Und was die Abführmittel betrifft, so ist deren fortwährender Gebrauch, wie das noch vielfach üblich ist, ein Überbleibsel aus den alten Zeiten, welche Hahnemann erlebte, als Aderlaß und Abführen an der Tagesordnung waren. Ein junger Arzt, welcher kürzlich aus einem Londoner Spitale zurückkehrte, sagte, daß der Chefarzt der Klinik stets erleichtert aufatmete, wenn er bei der Untersuchung des Patienten gefunden hatte, daß dieser verstopft war; denn dann wußte er, was er zu verschreiben hatte – nämlich ein Abführmittel!
Man vergißt gewöhnlich, daß hartnäckige Hartleibigkeit ein krankhafter Zustand der Konstitution ist, welcher durch ein Abführmittel zwar vorübergehend erleichtert, aber nie auf die Dauer geheilt werden kann.
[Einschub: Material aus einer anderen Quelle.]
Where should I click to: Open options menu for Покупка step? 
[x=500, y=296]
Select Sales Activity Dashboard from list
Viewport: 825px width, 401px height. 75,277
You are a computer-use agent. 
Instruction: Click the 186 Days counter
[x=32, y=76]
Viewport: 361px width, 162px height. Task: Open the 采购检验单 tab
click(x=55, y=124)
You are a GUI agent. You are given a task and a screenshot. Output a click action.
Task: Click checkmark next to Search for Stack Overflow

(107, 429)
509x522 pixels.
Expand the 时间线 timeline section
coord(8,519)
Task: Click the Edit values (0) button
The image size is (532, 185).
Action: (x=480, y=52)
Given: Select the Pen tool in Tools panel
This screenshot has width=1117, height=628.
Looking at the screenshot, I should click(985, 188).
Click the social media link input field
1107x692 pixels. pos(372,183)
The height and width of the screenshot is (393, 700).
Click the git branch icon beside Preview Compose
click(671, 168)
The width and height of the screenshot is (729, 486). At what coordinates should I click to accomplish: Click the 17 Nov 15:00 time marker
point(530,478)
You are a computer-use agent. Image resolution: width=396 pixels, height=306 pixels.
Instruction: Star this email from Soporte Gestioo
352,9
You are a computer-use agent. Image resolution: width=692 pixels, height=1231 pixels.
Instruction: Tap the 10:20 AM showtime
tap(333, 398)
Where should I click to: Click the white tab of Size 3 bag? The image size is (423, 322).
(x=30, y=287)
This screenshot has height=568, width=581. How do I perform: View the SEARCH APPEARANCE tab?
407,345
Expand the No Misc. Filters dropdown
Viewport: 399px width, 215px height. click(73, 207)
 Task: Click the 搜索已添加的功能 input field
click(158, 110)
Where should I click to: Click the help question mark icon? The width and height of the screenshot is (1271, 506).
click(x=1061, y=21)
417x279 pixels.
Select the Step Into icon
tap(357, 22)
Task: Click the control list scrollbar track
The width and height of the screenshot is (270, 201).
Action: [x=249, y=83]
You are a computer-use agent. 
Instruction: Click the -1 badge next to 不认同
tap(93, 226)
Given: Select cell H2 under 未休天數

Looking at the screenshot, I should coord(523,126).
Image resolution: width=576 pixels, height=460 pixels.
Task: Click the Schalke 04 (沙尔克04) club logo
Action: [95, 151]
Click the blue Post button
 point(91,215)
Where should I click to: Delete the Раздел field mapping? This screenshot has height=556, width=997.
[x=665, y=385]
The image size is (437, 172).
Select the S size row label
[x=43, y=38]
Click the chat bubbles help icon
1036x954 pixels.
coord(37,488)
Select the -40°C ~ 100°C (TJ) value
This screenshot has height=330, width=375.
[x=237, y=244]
Wenn auch in gewissen Fällen ein Abführmittel seine Berechtigung hat, so ist doch der fortgesetzte Gebrauch solcher starken Mittel, besonders wenn dieselben ohne ärztliche Kontrolle eingenommen werden, ein gefährliches Spielen mit Gift, welches früher oder später die Gesundheit untergräbt.
Übrigens kommen die homöopathischen Ärzte in den meisten Fällen ohne Abführmittel aus. Durch Anwendung der spezifischen Mittel: Opium, Blei, Alaun, Nux vomica u. a. in kleinen Gaben, in Verbindung mit geeigneter Diät, Körperbewegung und Sitzbädern, wird oft die hartnäckigste Hartleibigkeit geheilt, und zwar ohne jeglichen Nachteil für den Patienten.